- Berrilee Location in metropolitan Sydney
- Interactive map of Berrilee
- Country: Australia
- State: New South Wales
- City: Sydney
- LGA: Hornsby Shire;
- Location: 38 km (24 mi) north-west of Sydney CBD;

Government
- • State electorate: Hornsby;
- • Federal division: Berowra;
- Elevation: 160 m (520 ft)

Population
- • Total: 212 (2021 census)
- Postcode: 2159
Suburbs around Berrilee
| Arcadia |  | Berowra Waters |
| Arcadia | Berrilee | Berowra Heights |
| Galston | Hornsby Heights | Mount Ku-ring-gai |

= Berrilee =

Berrilee is a semi-rural outer suburb of Sydney, in the state of New South Wales, Australia. Berrilee is located 38 kilometres north of the Sydney central business district, in the local government area of Hornsby Shire.
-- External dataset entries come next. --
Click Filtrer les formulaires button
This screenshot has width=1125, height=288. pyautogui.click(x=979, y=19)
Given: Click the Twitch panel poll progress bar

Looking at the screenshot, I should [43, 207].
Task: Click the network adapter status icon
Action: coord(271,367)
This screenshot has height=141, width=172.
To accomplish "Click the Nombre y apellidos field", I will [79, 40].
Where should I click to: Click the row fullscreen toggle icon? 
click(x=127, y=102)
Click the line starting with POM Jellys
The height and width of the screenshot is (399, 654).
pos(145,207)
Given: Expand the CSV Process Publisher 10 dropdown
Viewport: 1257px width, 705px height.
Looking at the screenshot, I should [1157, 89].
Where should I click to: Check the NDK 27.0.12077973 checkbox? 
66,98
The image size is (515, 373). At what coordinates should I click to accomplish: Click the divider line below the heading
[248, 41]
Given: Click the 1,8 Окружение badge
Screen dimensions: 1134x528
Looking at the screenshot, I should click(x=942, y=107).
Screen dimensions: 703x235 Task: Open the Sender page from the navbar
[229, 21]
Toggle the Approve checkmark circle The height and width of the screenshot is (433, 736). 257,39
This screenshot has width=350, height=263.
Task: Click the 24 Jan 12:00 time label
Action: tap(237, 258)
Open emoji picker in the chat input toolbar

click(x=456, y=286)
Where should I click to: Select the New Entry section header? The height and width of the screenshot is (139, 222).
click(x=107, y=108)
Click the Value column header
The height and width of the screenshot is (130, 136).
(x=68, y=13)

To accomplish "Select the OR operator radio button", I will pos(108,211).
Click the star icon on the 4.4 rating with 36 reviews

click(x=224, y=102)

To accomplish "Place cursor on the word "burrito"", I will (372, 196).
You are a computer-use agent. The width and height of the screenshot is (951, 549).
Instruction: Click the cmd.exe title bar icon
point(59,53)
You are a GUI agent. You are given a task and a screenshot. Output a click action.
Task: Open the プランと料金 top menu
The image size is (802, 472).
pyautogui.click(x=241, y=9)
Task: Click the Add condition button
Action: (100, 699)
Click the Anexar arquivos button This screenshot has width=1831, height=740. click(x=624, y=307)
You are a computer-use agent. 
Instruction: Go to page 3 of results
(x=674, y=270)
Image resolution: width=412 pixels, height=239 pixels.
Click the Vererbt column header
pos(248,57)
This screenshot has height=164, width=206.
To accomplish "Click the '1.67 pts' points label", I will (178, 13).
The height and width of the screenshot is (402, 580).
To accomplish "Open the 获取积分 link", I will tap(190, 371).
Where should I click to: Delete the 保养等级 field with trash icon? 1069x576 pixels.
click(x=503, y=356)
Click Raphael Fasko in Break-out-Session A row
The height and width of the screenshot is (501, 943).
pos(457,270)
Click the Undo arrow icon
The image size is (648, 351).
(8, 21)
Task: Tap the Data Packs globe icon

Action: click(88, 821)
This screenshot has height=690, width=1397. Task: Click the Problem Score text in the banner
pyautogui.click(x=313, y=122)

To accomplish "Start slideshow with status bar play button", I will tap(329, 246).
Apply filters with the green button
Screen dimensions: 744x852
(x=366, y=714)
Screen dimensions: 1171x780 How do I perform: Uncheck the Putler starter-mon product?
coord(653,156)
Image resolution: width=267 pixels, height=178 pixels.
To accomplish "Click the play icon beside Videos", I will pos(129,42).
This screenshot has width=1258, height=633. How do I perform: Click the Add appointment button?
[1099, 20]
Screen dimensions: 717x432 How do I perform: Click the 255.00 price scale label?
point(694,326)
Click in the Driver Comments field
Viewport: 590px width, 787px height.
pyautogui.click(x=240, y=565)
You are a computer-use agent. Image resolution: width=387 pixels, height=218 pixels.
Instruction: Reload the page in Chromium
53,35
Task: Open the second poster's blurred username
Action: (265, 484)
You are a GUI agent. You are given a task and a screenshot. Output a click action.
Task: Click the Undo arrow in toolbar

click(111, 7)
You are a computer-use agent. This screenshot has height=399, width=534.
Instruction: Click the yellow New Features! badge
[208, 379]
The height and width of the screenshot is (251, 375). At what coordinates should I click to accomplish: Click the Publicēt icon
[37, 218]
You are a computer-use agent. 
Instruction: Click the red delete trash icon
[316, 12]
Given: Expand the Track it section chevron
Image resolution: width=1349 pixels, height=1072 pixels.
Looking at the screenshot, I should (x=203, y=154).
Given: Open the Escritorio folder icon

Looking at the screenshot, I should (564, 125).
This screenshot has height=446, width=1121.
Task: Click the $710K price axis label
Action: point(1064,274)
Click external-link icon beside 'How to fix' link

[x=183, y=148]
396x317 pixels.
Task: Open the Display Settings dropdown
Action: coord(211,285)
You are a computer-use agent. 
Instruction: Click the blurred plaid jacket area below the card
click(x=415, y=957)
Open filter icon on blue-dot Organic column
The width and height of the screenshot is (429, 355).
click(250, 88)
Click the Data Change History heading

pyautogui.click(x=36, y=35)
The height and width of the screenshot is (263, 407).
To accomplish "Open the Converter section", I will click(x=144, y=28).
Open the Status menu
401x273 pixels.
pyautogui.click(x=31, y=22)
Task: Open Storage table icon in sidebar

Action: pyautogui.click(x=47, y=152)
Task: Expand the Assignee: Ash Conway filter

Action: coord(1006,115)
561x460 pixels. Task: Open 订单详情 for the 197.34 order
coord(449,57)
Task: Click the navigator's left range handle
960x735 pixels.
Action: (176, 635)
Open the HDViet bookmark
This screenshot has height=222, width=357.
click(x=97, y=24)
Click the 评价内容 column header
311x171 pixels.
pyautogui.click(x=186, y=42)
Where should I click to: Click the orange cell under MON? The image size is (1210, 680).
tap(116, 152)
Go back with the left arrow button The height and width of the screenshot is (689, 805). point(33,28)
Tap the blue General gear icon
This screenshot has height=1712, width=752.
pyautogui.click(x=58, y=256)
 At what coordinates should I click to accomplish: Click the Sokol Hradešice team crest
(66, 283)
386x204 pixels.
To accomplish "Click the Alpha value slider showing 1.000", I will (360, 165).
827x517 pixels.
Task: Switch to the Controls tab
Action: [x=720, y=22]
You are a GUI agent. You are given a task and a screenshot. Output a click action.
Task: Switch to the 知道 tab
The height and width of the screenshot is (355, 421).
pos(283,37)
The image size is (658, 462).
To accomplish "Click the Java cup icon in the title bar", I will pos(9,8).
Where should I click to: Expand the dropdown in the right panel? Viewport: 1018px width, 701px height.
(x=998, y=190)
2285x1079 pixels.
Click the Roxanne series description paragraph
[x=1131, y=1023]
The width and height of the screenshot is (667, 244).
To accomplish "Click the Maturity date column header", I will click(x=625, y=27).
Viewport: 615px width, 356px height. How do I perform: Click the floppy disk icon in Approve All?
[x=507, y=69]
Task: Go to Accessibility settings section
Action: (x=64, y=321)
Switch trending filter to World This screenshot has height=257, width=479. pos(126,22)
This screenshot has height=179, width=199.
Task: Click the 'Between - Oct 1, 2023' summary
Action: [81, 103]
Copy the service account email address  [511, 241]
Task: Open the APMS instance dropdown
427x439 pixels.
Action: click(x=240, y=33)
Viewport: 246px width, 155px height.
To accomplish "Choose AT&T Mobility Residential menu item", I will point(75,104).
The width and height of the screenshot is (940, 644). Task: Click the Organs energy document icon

Berrilee sits on the western shore of Berowra Creek, which empties into the Hawkesbury River.

==History==
Berrilee is believed to be derived from an Aboriginal word 'Buraillee' possibly having something to do with mouth or food.

==Demographics==
According to the 2021 census, there were 212 people in Berrilee. 75.0% of people were born in Australia and 84.0% of people only spoke English at home.

==Local area==
Berrilee is a small town, without any stores. There is one small store near Berowra Waters and another in Arcadia. There was a primary school, but due to a lack of students (there were less than seven), it closed down in 1957. It re-opened shortly after but closed down and the property was sold in 2005.